The upward trend witnessed at the Nigerian Exchange (NGX) Limited in recent sessions continued on Thursday as it further improved by 0.10 per cent.

This was despite investor sentiment turning bearish after the local equity market ended with 23 price gainers and 28 price gainers, indicating a negative market breadth index.

UAC Nigeria gained 10.00 per cent to finish at N88.00, Morison Industries appreciated by 9.94 per cent to N3.54, Ecobank rose by 8.53 per cent to N36.90, and Coronation Insurance grew by 8.47 per cent to N2.56.

On the flip side, Ellah Lakes depreciated by 10.00 per cent to N13.14, Eunisell Nigeria also shed 10.00 per cent to finish at N72.90, Transcorp Hotels slipped by 9.95 per cent to N157.50, Omatek shrank by 9.23 per cent to N1.18, and Guinea Insurance dipped by 8.46 per cent to N1.19.

Yesterday, the All-Share Index (ASI) went up by 152.28 points to 145,476.15 points from 145,323.87 points and the market capitalisation chalked up N97 billion to finish at N92.726 trillion compared with the previous day’s N92.629 trillion.

Customs Street was bubbling with activities on Thursday, though the trading volume and value slightly went down, according to data.

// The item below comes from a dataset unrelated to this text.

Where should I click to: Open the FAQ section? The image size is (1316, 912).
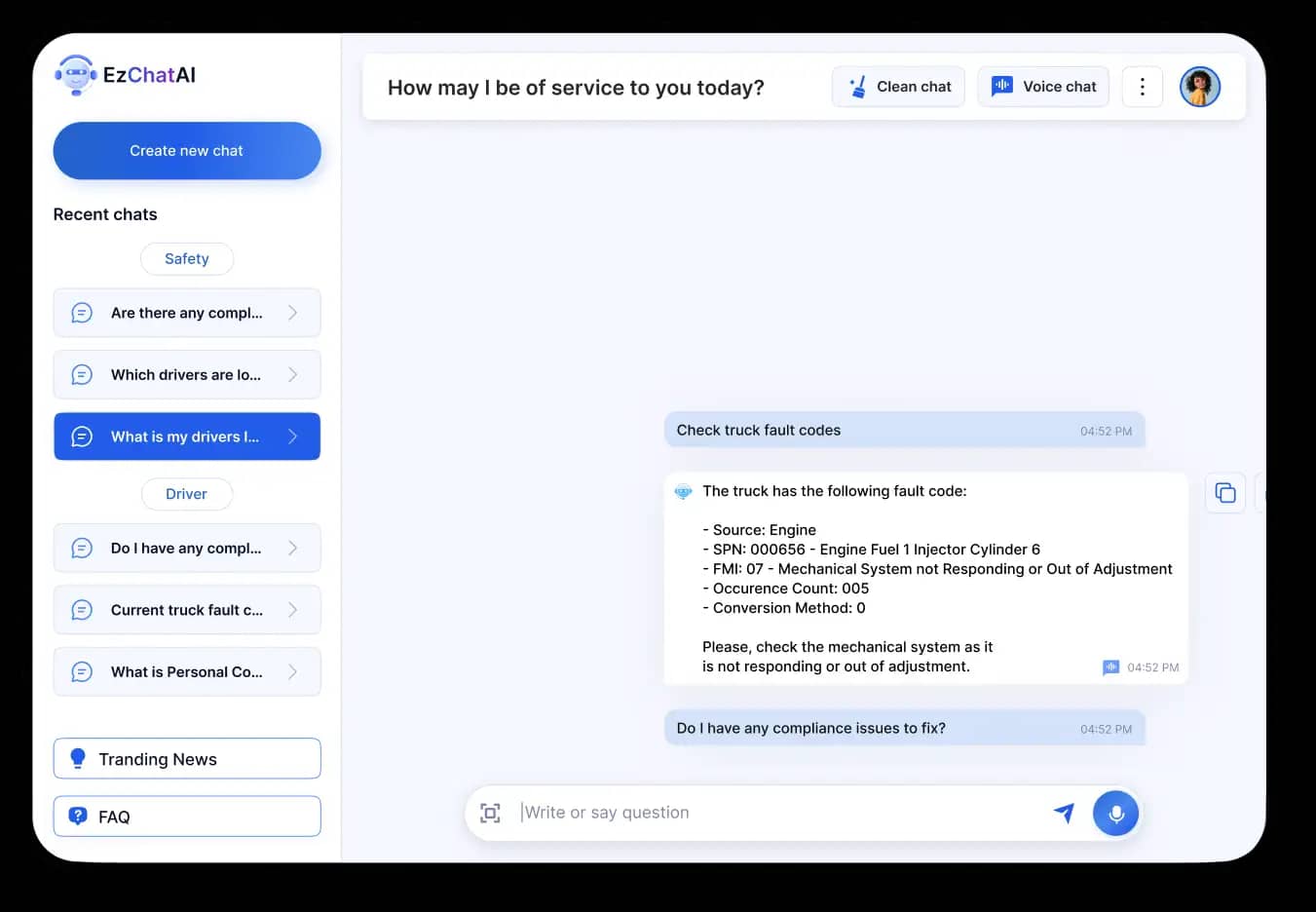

A total of 1.9 billion stocks worth N19.2 billion exchanged hands in 23,369 deals during the session versus the N2.3 billion valued at N21.0 billion traded in 21,513 deals a day earlier.

This showed that the number of deals increased by 8.63 per cent, the volume of transactions depleted by 17.39 per cent, and the value of trades decreased by 8.57 per cent.

For another trading day, eTranzact led the activity chart with 1.6 billion units sold for N6.4 billion, Fidelity Bank traded 31.0 million units worth N589.3 million, GTCO exchanged 28.3 million units valued at N2.5 billion, Zenith Bank transacted 27.1 million units for N1.6 billion, and Ecobank traded 21.9 million units worth N744.3 million.